OUTFLOWS: $500.7 billion This includes money that has actually been spent, invested, or loaned.

INFLOWS: $187.1 billion Money returned and paid to Treasury as interest, dividends, fees or to repurchase their stock warrants.

Chase Denied Loan Mods for Now Forbidden Reason—Homeowners in Limbo

by Paul Kiel, ProPublica - February 4, 2010 11:57 am EST

Protesters organized by the Neighborhood Assistance Corporation of America display a sign from inside the lobby of the One Chase Manhattan Plaza building on Dec. 14, 2009, in New York City. (Chris Hondros/Getty Images)On the Saturday before Thanksgiving, Lesa Herron of Santa Rosa, Calif., opened a letter from Chase Home Finance (PDF). She’d been denied a permanent modification under the federal government’s loan-mod program, Chase said, because “Your hardship is not of a permanent nature.” No other reason was given.
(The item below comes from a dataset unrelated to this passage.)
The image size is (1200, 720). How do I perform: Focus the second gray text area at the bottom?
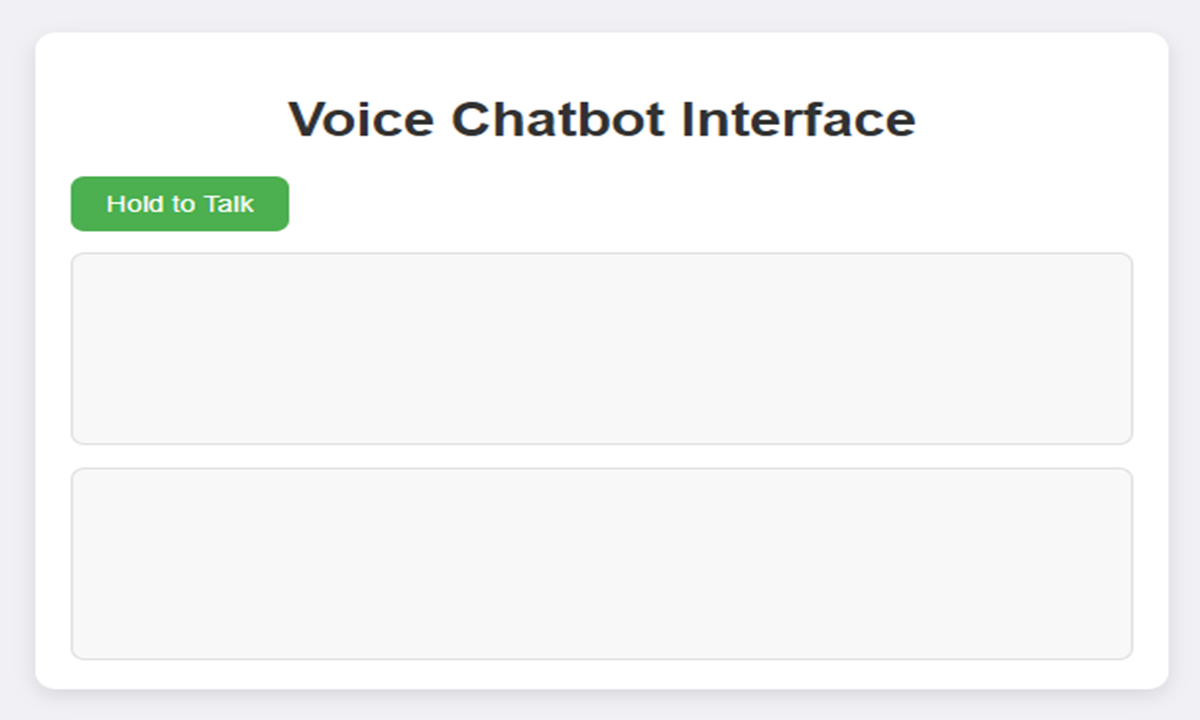tap(601, 564)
For Herron, that was hard to understand. She was working two jobs and her mortgage payment still amounted to more than half of her income. She’d fallen two payments behind. If her money troubles were only temporary, it was news to her.

We at ProPublica reported last month that mortgage servicers are often not following the Treasury Department’s rules for the program and provided three examples. One involved another homeowner who, like Herron, had been denied a modification because his hardship was not “permanent.”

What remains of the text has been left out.